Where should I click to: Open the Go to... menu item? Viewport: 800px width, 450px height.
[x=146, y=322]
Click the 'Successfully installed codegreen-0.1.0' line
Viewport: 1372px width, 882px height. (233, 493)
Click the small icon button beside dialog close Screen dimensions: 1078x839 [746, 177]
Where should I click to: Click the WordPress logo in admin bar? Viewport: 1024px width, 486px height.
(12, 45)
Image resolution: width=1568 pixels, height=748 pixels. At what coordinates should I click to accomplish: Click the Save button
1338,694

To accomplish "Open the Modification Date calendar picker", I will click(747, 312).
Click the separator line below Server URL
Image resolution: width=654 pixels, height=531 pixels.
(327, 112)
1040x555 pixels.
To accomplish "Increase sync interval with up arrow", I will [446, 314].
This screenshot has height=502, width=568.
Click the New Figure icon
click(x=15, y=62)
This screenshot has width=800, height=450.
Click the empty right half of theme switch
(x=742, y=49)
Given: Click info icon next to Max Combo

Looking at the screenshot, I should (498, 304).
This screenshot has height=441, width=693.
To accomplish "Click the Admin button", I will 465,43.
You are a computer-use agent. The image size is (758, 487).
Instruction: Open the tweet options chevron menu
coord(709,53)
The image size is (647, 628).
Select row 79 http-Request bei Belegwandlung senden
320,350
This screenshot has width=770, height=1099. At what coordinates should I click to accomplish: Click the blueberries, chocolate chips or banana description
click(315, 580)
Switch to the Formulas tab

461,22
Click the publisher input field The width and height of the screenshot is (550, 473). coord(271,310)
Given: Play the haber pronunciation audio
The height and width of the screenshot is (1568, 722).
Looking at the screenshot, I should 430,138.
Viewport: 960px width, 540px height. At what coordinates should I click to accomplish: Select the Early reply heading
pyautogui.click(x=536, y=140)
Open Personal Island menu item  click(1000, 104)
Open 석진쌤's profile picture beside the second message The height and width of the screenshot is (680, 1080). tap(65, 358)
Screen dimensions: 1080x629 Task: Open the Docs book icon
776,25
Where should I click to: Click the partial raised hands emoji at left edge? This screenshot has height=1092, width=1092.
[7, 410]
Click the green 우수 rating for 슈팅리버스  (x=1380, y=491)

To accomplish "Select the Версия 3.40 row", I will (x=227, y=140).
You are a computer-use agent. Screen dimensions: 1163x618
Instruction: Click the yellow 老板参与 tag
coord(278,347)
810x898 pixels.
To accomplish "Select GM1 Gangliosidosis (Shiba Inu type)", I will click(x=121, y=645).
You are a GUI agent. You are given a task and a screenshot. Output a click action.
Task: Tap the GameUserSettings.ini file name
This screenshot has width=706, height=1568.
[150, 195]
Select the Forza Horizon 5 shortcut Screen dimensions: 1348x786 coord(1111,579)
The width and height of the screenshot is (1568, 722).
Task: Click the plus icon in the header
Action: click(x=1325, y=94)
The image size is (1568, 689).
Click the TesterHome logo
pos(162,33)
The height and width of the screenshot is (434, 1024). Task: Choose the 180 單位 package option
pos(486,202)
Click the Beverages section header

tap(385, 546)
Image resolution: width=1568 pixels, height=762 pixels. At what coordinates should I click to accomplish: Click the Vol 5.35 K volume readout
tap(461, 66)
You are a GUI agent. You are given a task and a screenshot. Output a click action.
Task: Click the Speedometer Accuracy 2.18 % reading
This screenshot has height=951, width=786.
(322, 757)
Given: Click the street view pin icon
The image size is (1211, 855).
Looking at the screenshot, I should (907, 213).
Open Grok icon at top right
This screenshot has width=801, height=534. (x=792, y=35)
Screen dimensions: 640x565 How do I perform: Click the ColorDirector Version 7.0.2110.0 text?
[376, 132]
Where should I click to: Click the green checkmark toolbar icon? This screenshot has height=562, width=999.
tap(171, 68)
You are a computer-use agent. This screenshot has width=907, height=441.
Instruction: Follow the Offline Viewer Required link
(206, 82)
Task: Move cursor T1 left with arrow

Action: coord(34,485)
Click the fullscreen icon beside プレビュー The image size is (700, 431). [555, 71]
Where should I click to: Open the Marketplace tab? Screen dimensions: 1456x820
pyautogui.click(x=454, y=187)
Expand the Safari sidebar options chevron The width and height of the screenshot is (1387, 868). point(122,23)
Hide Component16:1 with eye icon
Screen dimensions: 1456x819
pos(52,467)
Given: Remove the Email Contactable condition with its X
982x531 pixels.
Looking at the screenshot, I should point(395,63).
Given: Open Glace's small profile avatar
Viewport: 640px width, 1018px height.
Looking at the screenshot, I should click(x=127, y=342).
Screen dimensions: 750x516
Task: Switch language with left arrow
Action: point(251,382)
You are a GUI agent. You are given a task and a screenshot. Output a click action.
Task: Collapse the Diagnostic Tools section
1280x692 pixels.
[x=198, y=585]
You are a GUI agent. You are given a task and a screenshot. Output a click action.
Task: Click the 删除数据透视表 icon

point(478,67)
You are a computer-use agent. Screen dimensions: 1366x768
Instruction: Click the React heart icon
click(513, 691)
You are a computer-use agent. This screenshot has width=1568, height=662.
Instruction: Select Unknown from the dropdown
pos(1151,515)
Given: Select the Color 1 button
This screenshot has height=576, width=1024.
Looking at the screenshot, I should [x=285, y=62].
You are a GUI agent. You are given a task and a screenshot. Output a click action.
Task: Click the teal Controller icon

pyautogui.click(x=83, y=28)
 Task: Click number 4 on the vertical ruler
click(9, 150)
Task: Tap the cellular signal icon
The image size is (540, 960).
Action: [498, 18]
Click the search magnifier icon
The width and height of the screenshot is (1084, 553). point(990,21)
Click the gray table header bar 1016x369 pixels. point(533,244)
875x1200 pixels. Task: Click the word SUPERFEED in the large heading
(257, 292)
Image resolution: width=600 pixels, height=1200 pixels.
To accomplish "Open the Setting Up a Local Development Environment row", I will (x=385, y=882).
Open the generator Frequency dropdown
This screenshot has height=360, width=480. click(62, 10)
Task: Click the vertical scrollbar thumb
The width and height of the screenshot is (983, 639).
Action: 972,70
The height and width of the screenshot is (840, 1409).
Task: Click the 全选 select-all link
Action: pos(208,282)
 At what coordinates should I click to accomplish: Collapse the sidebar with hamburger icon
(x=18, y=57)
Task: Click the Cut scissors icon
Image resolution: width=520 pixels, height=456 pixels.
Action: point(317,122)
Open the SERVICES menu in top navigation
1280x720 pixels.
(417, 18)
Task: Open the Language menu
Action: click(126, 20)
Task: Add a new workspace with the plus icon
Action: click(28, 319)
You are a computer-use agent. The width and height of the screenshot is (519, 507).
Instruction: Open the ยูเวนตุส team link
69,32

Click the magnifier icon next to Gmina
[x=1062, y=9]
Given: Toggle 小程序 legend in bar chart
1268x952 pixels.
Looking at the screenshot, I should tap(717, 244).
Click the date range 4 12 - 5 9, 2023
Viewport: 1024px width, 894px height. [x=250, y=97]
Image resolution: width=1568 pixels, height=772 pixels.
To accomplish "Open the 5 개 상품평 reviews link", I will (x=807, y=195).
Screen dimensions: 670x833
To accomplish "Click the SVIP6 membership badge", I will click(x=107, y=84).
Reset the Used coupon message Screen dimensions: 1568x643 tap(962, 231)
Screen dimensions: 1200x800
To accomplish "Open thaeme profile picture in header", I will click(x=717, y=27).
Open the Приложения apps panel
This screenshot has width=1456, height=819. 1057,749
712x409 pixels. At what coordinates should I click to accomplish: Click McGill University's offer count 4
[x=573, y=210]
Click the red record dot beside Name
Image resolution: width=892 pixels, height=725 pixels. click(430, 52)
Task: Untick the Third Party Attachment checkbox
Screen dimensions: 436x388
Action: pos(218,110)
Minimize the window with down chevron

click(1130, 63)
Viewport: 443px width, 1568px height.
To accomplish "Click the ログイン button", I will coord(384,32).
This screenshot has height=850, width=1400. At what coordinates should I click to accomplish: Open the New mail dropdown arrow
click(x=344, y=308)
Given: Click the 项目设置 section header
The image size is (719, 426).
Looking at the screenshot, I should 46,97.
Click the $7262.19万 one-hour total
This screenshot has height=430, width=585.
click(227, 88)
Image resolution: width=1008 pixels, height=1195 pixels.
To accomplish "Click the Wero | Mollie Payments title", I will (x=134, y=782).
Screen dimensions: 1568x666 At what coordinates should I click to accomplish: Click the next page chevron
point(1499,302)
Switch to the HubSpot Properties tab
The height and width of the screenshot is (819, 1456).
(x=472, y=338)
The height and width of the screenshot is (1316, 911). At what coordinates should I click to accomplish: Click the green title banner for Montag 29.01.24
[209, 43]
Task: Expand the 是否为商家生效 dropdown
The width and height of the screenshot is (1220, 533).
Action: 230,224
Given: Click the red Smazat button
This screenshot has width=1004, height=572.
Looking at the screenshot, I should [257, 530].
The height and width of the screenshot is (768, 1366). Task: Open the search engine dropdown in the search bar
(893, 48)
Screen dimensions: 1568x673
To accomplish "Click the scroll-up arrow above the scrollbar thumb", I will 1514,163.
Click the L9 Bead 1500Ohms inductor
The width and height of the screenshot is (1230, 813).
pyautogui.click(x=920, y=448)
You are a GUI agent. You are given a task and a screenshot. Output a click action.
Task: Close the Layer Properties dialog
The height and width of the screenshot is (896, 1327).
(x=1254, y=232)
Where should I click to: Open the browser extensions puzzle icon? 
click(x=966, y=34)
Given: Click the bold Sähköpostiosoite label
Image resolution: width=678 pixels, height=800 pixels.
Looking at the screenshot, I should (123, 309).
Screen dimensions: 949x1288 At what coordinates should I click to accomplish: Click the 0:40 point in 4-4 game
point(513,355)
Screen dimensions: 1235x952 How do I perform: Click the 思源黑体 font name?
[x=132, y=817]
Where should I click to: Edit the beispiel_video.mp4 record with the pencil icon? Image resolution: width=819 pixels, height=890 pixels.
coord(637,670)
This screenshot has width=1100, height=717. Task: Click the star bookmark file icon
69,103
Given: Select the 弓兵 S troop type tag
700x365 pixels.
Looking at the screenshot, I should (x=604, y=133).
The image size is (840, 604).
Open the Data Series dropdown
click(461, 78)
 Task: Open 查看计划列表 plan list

== Given task ==
Copy out word for word the lines of the material above, starting at the line that contains "has width=1568, height=662." and ending after the line that contains "Looking at the screenshot, I should [x=285, y=62].".

== Answer to this problem ==
You are a computer-use agent. This screenshot has width=1568, height=662.
Instruction: Select Unknown from the dropdown
pos(1151,515)
Given: Select the Color 1 button
This screenshot has height=576, width=1024.
Looking at the screenshot, I should [x=285, y=62].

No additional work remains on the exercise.